Recent events in North Africa, commonly referred to as the Arab Spring, have led to an increased focus on the importance of constitution building as a participatory activity. The process of how constitutions are designed and implemented is changing and this shift allows for more opportunities for civil society to be involved and take on a greater role than in the past.
In support of this participatory approach, International IDEA and its collaborators, Democratic Reporting International, Interpeace, United States Institute of Peace, United Nations Department for Political Affairs and the Barcelona International Peace Resource Center are holding a five-day training. The involvement of civil society organizations and citizen awareness is critical to strengthening the values of accountability, representation, and inclusiveness.
“The Nobel Committee has just recognized the important role civil society can play in peaceful democratic constitutional transitions,” said Sumit Bisarya, head of the constitution building programme at International IDEA. “We are holding a training in Barcelona to build a network of civil society actors involved in constitution building, so that Tunisians, Ukrainians, Sri Lankans, Chileans and others from a total of 20 countries can share knowledge, tools and experiences in how to encourage consensus-based inclusive democratic transitions.”
From 12-16 October in Barcelona, the organizers will be guiding and learning from 23 participants in how civil society organizations can be an active and effective part of constitution building and further involve people who may wish to be more involved in influencing the process. The training participants, selected from more than 300 applications, are working in institutes and organizations all over the world including Nepal, Somalia, Zimbabwe, Libya, Thailand, Tunisia, Ukraine, Myanmar, Tanzania, Sri Lanka, Sudan, Chile, Philippines, Liberia, Vietnam and Sierra Leone.
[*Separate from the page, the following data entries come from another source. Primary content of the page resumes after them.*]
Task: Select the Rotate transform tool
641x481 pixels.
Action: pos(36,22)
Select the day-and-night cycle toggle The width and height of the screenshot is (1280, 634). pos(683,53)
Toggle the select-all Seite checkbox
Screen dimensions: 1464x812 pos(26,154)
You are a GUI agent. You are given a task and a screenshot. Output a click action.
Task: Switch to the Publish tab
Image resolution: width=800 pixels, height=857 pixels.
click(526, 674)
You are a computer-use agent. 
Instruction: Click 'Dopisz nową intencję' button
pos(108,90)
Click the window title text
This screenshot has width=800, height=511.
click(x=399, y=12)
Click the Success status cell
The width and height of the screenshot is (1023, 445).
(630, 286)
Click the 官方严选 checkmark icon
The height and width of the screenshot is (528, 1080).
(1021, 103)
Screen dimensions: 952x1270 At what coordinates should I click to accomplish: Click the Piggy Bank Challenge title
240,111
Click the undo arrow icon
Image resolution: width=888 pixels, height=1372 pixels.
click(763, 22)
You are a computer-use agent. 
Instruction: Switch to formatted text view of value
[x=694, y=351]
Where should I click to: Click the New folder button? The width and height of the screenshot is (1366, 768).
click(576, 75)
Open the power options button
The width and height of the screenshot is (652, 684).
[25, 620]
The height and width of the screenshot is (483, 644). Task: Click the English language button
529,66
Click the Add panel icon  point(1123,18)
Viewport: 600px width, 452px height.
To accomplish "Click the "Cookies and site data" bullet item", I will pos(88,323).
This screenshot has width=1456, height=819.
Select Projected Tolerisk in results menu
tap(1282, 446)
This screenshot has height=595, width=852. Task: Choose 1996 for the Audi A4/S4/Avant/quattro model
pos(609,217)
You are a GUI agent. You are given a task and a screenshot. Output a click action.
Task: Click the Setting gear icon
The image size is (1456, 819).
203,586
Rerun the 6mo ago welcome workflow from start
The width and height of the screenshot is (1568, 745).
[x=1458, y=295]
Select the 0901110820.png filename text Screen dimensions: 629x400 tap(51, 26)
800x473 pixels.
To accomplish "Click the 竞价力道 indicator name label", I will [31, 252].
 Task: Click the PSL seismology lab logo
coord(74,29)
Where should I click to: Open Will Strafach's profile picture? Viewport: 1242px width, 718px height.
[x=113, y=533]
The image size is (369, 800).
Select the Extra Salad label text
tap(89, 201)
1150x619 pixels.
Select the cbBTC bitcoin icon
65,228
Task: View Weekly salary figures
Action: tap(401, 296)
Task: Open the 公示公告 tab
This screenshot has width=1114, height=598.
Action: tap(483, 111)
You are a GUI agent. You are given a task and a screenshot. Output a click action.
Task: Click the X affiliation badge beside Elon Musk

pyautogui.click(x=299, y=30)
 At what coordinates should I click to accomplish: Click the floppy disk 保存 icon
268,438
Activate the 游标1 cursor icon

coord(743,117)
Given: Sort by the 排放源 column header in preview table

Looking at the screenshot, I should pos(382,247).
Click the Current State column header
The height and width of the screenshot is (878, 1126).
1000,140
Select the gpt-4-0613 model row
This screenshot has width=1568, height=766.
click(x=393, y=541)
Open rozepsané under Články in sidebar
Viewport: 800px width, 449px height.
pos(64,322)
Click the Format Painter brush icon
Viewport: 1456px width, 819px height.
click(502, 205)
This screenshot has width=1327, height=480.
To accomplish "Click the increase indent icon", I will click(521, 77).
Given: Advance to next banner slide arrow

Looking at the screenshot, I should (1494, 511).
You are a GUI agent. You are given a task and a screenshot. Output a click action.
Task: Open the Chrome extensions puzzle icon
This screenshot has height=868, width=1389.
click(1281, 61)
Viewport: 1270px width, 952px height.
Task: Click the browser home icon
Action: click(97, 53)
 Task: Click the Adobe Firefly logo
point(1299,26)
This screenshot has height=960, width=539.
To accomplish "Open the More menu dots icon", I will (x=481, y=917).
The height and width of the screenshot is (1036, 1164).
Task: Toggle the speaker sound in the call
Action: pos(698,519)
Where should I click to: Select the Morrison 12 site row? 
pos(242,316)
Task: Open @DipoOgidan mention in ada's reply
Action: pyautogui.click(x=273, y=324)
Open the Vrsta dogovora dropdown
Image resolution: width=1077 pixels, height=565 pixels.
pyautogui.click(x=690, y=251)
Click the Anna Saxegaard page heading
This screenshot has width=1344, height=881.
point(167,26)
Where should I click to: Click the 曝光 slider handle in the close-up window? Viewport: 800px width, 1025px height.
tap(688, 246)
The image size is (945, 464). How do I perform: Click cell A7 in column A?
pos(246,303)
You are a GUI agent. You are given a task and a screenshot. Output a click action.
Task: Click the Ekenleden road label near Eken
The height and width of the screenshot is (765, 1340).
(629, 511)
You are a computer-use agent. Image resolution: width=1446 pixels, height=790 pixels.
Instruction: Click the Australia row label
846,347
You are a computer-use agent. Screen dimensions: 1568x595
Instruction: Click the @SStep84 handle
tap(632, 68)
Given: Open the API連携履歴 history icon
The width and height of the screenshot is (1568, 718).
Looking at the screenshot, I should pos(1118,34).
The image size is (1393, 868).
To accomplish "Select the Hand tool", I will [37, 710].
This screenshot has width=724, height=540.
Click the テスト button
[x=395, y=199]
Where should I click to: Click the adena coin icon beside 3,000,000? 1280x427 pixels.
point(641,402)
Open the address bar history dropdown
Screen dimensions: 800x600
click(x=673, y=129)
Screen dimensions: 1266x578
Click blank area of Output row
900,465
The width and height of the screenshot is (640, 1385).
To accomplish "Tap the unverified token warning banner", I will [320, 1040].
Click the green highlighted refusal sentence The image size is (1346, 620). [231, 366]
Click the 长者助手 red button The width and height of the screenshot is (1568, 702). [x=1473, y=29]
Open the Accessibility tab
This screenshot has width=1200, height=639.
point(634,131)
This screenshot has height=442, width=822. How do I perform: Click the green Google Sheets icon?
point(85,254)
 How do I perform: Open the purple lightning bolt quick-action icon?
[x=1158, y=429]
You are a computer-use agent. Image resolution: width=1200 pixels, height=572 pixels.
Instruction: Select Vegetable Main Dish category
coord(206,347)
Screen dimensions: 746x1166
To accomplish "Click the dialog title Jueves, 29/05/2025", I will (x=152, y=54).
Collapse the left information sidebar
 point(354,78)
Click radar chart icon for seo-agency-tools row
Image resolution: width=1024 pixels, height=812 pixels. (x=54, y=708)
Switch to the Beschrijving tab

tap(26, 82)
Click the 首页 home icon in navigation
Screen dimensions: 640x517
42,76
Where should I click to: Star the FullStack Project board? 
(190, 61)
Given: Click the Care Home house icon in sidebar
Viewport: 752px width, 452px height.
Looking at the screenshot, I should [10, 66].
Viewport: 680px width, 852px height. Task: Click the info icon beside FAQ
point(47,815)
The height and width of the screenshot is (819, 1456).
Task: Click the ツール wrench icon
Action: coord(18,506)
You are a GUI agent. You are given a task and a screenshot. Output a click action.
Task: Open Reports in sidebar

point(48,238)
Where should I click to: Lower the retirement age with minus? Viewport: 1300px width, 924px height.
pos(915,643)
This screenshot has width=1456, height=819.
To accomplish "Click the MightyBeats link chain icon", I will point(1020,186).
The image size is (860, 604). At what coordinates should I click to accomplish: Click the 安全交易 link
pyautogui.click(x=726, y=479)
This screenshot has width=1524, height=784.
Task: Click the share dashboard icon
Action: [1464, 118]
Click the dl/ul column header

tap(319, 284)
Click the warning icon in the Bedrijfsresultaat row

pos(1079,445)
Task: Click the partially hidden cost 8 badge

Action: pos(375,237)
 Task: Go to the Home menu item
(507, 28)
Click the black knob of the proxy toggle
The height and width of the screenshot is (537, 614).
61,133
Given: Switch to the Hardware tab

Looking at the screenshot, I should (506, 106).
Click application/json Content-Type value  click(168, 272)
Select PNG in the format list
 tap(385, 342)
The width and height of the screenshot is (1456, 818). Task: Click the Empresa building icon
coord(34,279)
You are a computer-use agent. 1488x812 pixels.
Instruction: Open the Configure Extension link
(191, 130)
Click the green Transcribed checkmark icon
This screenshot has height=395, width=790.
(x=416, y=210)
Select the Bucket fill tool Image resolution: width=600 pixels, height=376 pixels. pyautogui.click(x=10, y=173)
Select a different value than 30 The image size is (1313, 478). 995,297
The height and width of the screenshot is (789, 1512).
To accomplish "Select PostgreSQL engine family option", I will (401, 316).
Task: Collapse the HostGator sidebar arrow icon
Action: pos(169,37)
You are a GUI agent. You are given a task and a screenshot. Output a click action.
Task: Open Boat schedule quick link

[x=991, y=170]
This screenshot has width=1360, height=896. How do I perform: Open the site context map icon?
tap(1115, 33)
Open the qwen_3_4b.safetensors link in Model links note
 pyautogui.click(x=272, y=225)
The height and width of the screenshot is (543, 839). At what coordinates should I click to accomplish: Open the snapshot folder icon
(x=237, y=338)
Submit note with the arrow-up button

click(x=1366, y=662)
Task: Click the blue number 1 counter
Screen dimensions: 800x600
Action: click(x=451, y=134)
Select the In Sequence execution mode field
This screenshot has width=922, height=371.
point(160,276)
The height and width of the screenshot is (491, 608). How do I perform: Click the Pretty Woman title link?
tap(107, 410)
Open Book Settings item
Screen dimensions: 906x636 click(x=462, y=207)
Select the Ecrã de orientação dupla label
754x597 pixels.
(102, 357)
These professionals are coming from countries in different phases of constitution building and sharing of perspectives about what is happening in their countries.
Brief introductions revealed both the common and different motivations of the participants. One participant from Tunisia highlighted the need for accountability in the implementation process of the constitution, while another participant mentioned the importance of the involvement of youth and elections training in Myanmar.
This dialogue is more than an exchange of ideas but an opportunity for potential solutions or new approaches in how to better involve the people. Bisarya said learning is the role of the organizers too. This event will contribute to the development of a manual to be distributed next year.